Collected data entries:

=======

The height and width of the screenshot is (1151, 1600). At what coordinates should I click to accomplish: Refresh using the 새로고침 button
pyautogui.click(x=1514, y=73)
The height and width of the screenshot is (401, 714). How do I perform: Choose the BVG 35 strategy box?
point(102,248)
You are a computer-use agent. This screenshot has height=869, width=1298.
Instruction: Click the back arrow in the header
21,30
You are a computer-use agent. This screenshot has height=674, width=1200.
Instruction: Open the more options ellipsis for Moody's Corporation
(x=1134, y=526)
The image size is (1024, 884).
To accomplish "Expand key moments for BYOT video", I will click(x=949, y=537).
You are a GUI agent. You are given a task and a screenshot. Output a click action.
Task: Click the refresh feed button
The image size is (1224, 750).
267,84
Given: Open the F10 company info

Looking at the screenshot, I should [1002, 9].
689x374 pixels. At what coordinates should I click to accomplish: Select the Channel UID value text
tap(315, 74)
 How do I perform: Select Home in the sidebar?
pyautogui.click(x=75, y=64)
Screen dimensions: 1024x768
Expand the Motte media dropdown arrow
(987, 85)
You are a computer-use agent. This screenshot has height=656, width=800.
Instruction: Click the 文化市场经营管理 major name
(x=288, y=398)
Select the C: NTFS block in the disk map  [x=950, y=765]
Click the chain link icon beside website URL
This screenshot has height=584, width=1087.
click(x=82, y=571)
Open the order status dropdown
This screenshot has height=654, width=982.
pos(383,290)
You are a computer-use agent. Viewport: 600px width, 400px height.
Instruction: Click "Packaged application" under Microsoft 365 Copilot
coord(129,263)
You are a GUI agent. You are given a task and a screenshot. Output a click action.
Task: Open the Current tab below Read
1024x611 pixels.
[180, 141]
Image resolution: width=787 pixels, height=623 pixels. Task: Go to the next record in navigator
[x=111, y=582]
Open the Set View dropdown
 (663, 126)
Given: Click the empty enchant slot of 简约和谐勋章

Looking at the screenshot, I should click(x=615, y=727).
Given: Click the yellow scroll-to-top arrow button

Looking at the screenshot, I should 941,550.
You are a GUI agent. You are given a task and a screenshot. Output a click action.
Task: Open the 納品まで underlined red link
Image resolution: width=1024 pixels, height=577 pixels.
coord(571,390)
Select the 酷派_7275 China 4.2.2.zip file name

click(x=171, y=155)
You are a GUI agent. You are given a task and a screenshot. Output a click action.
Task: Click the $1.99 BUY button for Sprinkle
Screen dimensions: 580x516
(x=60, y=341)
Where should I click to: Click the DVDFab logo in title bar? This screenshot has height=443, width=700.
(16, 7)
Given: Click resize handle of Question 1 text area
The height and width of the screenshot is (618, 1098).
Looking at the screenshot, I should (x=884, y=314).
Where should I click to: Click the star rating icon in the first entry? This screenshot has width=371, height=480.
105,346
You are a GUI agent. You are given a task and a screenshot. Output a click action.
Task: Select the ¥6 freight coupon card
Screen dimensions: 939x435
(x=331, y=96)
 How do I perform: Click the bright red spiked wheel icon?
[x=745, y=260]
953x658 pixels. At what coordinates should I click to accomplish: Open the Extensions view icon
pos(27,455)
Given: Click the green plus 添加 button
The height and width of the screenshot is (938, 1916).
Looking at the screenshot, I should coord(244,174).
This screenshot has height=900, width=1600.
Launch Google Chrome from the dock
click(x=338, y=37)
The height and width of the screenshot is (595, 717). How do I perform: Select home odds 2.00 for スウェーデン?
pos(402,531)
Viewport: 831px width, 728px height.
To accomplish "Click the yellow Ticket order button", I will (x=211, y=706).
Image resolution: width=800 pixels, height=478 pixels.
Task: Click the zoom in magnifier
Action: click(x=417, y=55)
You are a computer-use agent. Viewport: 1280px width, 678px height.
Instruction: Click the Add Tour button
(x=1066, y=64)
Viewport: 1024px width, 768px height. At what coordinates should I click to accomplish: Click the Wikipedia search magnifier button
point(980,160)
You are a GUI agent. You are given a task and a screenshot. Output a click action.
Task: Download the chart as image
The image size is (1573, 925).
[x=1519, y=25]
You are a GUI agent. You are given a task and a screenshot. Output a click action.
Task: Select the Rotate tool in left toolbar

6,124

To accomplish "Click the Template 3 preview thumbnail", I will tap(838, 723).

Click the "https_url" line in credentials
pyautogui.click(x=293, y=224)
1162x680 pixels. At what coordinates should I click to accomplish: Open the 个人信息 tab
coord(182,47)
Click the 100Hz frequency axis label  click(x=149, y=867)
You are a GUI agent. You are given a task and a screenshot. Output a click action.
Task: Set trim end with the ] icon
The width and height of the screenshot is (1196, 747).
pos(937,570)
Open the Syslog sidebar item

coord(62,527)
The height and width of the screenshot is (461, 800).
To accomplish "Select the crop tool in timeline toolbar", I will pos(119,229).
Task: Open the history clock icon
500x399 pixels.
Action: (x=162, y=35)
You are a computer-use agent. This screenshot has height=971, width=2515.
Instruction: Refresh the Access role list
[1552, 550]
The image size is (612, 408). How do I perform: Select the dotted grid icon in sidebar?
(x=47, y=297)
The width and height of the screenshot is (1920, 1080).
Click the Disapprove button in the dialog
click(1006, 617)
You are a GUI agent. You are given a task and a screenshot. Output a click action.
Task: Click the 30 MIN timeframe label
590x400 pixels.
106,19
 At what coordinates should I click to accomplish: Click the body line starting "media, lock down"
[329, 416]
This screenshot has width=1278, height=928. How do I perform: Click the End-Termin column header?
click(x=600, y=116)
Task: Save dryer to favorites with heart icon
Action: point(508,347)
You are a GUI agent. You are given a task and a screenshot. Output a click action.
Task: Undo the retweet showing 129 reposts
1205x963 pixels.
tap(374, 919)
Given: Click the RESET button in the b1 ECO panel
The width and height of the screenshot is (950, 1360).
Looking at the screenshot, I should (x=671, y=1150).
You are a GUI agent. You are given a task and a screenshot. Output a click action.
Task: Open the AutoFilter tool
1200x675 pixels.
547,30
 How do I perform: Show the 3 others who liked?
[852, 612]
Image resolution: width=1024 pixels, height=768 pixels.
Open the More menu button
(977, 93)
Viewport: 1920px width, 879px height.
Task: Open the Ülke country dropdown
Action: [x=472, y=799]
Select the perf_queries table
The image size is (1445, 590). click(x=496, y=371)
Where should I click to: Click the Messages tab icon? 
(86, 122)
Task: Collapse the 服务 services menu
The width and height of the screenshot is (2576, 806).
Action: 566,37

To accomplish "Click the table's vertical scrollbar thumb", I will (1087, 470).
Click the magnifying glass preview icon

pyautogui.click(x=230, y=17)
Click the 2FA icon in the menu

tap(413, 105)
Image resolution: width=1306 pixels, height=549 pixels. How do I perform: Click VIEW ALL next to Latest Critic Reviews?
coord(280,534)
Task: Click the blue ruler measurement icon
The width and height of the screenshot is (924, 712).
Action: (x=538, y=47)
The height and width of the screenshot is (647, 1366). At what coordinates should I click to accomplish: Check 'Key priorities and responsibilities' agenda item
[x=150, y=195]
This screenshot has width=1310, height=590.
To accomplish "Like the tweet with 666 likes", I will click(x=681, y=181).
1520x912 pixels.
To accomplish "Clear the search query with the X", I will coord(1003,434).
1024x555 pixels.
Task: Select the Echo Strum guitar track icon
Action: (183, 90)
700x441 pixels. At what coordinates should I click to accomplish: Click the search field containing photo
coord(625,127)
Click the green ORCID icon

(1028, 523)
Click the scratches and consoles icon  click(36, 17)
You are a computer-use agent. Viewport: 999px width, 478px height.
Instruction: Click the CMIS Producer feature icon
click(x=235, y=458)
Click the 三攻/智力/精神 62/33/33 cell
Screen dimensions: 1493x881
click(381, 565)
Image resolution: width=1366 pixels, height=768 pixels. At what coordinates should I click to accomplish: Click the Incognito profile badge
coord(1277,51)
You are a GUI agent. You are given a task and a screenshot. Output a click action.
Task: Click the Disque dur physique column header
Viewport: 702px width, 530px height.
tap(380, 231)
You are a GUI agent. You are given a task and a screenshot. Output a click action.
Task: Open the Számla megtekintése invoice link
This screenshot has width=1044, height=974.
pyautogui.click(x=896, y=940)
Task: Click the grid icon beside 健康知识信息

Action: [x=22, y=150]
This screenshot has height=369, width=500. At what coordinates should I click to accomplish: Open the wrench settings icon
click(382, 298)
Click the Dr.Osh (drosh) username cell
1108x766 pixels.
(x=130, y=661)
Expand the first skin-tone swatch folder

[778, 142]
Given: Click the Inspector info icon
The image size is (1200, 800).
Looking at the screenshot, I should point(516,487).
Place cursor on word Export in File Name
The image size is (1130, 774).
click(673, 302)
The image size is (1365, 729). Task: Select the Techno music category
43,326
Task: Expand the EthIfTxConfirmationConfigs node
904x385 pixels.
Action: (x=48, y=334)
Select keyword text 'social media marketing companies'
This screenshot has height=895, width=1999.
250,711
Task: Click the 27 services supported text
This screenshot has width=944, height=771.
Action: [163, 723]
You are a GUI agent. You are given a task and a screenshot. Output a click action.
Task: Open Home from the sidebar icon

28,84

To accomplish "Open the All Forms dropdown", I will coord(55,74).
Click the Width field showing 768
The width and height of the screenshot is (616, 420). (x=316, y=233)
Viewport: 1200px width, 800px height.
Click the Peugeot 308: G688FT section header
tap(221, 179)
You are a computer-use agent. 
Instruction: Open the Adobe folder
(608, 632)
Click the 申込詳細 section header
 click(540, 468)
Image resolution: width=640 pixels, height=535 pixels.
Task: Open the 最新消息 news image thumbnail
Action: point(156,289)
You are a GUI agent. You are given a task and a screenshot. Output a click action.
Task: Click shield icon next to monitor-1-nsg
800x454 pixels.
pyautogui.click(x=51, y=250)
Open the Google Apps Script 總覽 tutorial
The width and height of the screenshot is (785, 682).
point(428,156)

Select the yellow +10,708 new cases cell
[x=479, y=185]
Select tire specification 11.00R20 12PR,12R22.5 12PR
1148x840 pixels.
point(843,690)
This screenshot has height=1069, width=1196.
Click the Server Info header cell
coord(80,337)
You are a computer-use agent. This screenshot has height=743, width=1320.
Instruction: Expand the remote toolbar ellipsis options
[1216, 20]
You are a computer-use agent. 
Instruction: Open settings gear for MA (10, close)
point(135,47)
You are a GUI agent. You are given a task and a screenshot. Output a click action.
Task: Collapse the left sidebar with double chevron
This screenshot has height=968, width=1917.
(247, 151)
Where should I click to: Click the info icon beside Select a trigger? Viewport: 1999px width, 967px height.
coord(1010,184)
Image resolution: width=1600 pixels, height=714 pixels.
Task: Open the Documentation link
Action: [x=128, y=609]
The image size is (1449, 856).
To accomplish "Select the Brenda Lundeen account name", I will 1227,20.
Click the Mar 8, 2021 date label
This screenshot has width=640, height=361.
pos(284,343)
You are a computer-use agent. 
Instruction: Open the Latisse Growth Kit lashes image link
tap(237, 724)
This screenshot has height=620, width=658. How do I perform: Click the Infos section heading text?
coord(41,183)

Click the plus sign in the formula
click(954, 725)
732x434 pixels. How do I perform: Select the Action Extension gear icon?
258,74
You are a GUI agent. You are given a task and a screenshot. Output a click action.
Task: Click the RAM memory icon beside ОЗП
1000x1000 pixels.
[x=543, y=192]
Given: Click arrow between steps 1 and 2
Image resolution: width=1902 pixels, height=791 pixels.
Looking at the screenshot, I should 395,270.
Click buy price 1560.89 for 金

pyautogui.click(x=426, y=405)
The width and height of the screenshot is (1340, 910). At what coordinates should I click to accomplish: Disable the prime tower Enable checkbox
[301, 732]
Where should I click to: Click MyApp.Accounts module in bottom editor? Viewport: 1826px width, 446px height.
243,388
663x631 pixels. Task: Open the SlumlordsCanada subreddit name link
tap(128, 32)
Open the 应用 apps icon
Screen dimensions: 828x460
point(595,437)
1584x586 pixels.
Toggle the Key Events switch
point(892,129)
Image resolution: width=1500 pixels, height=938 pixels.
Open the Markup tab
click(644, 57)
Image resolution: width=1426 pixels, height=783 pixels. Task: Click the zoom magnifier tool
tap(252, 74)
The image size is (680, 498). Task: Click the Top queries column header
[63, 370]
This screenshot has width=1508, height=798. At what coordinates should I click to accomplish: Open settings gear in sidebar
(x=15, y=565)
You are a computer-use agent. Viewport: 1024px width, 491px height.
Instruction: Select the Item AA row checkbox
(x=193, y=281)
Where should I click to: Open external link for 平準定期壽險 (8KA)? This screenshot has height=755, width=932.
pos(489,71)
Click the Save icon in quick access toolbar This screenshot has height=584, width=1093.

=======

#### Work item
Copy the lines above exactly, from the very first through the one containing "has height=869, width=1298.", and include no other line.

#### Solution to the exercise
The height and width of the screenshot is (1151, 1600). At what coordinates should I click to accomplish: Refresh using the 새로고침 button
pyautogui.click(x=1514, y=73)
The height and width of the screenshot is (401, 714). How do I perform: Choose the BVG 35 strategy box?
point(102,248)
You are a computer-use agent. This screenshot has height=869, width=1298.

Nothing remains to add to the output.